Conservative economists such as Stephen Gordon may claim there’s a consensus that corporate taxes and income taxes are bad and consumption taxes are good for the economy—but that’s not true and he represents out-dated views. The consensus among economic experts worldwide has changed. Now even the IMF, World Bank OECD and others recognize that inequality and slow wage growth are holding back our economic growth and have proposed higher taxes on capital, corporations and top incomes. But most of our governments, supported by corporate interests, are still peddling austerity and economic approaches that have failed to deliver for the majority of Canadians.

Spring may have returned for some, but the cold winter of austerity is far from over for most Canadians. And that’s why battle lines are forming over budget lines as governments lay out their fiscal—and political—agendas for the coming year.


  • Record streak of anemic job growth. Job growth in Canada has been below one per cent for 15 months in a row now. That’s the longest stretch of slow job growth outside of recessions in 40 years of record-keeping, reports Tavia Grant in the Globe. Meanwhile job growth in the U.S. is much higher and is expected to reach two per cent this year, nore than twice Canada’s rate. And, as Daniel Tencer at Huffington Post wrote, Canada’s job figures are likely to get worse, which is why Harper now just wants to talk about the threat of terrorists and women wearing niqabs rather than the state of the economy.

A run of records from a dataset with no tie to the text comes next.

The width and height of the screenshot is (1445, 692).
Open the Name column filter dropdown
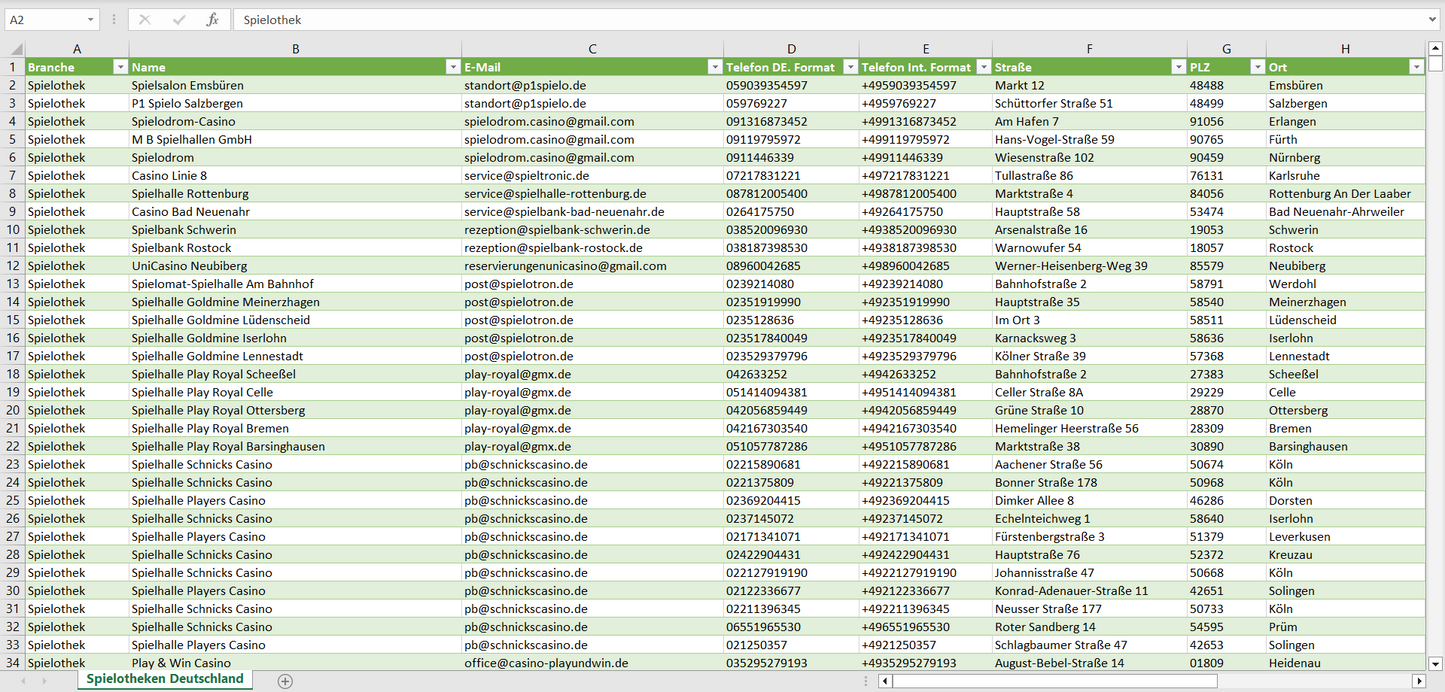coord(452,67)
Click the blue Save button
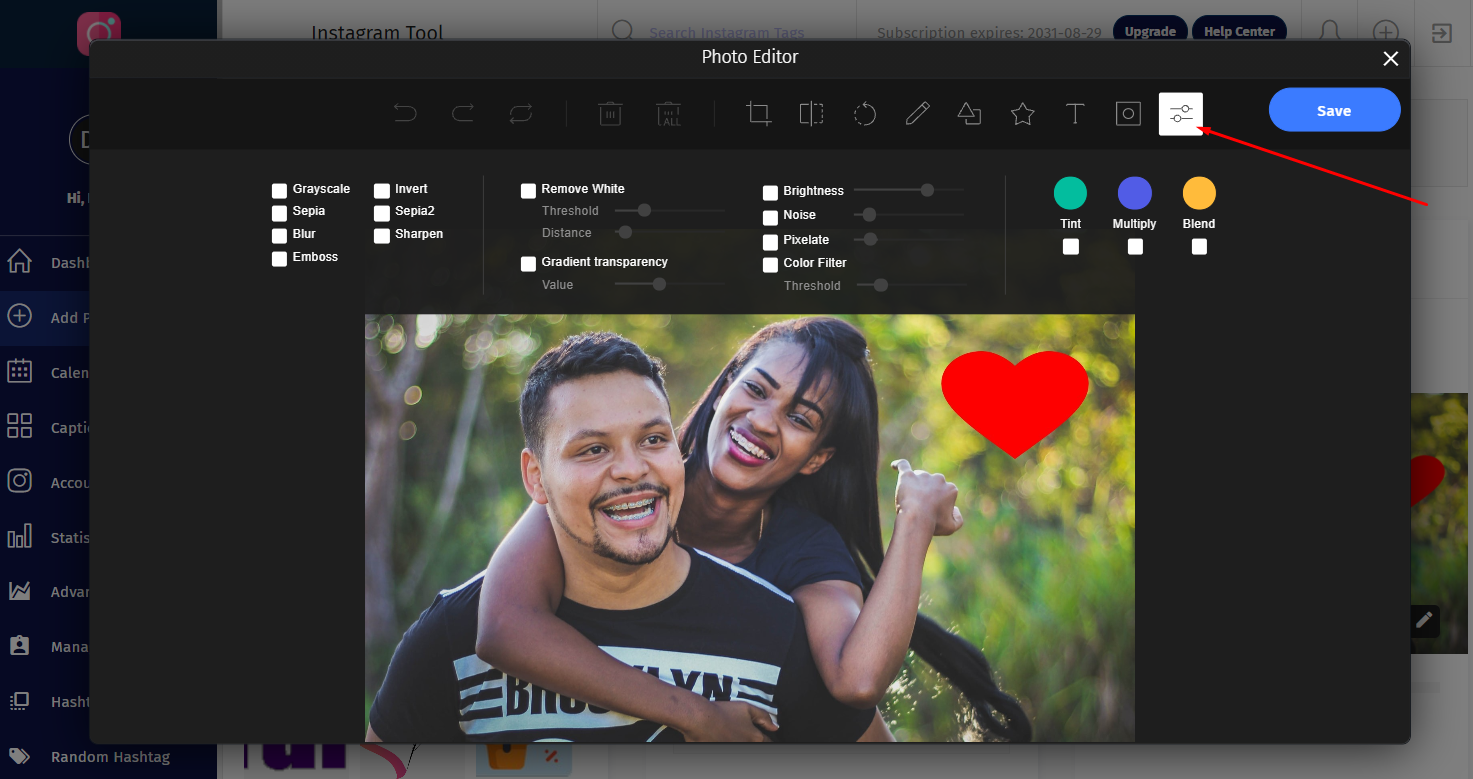The height and width of the screenshot is (779, 1473). point(1334,110)
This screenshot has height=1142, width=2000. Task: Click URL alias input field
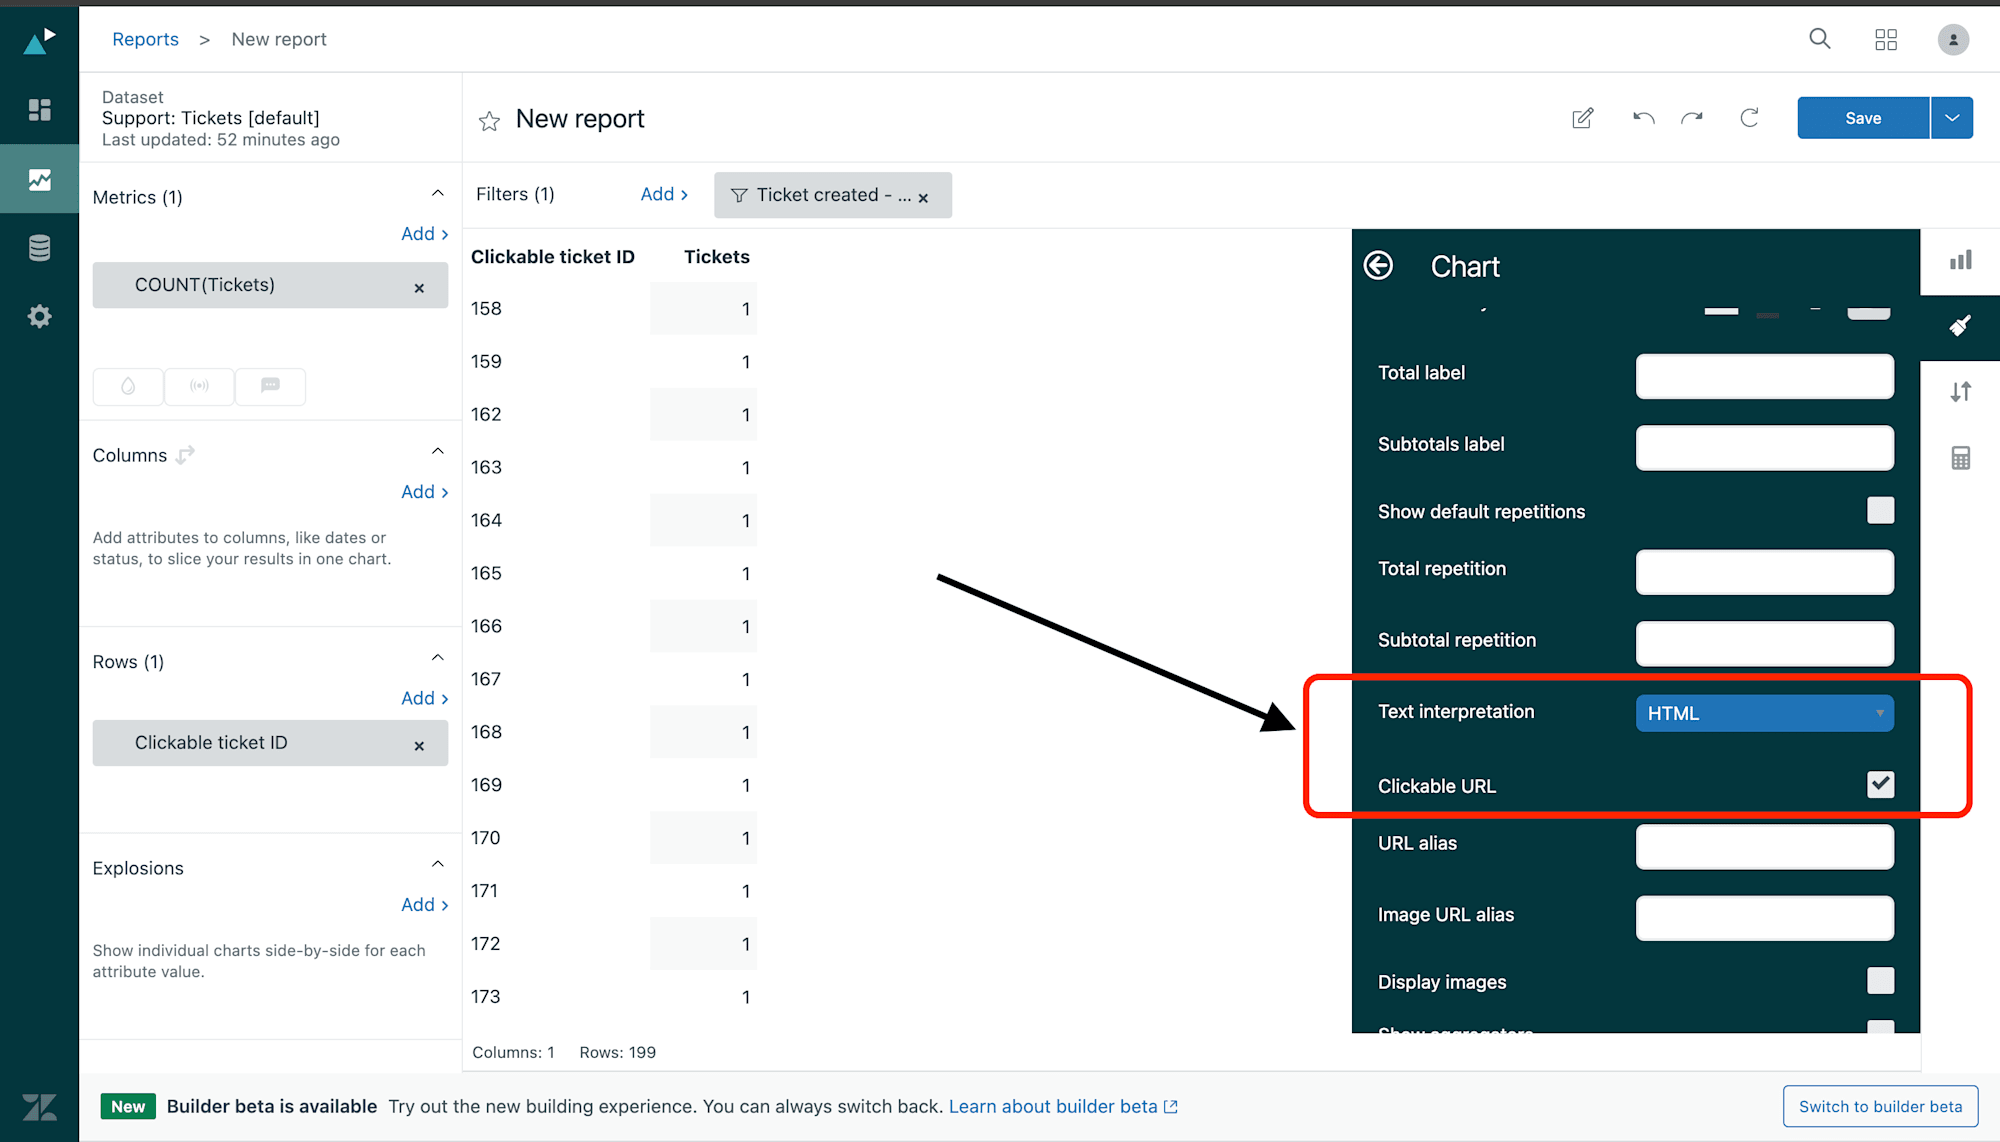[1765, 845]
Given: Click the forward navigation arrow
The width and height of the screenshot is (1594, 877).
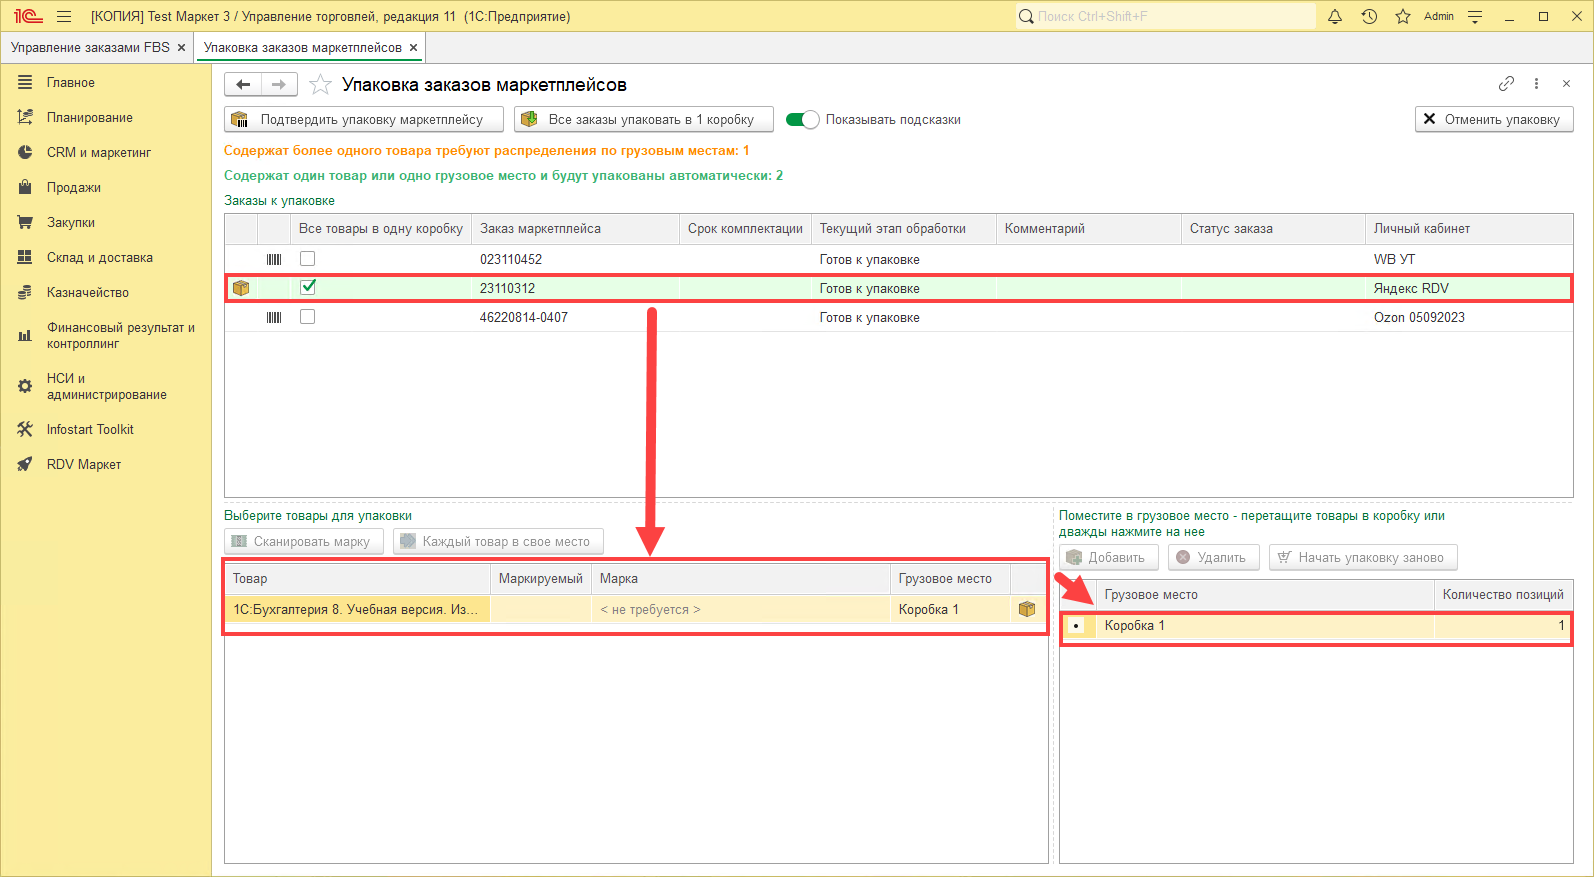Looking at the screenshot, I should coord(279,85).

  • Business attacks public sector wages. The Canadian Federation of Independent Business (CFIB) issued another of their Wage Watch reports, claiming public sector workers are overpaid. But it includes the same faulty math and distortions in their previous reports, which CUPE exposed in its Battle of the Wages Public sector wages on average are very similar to the private sector but are more equitable all around, with smaller pay gaps especially for women, racialized workers and aboriginal Canadians. The public sector has higher wages for lower paid occupations such as cooks, cleaners and clerks but lower compensation for executives. And as the Eye concluded last month “The real point should be that average wages for all workers have barely kept up with inflation while top incomes and corporate profits have skyrocketed.”
  • Corporate profits hit record (again). With final tax figures in, Statistics Canada quietly reported that corporate profits hit another record in 2013: $367 billion. That’s up 57 per cent since 2009, almost triple the growth in the economy and more than triple the increase in the taxes these corporations paid. Corporate profits ate up 19.4 per cent of our economy in 2013, up from 15.2 per cent in 2003. Meanwhile their combined tax rate has declined from 21 per cent down to 17.2 per cent, with most of that because of lower federal corporate tax rates. In fact, if corporations paid the same federal corporate tax rate in 2013 as they did ten years earlier, federal revenues would be $16 billion higher.
  • Time to focus on the working class. Even the right-wingers at Calgary’s School of Public Policy now acknowledge there’s been rising inequality, lower income workers have lost ground and that more attention should be paid to working-class Canadians instead of the nebulous and increasingly polarized “middle-class”.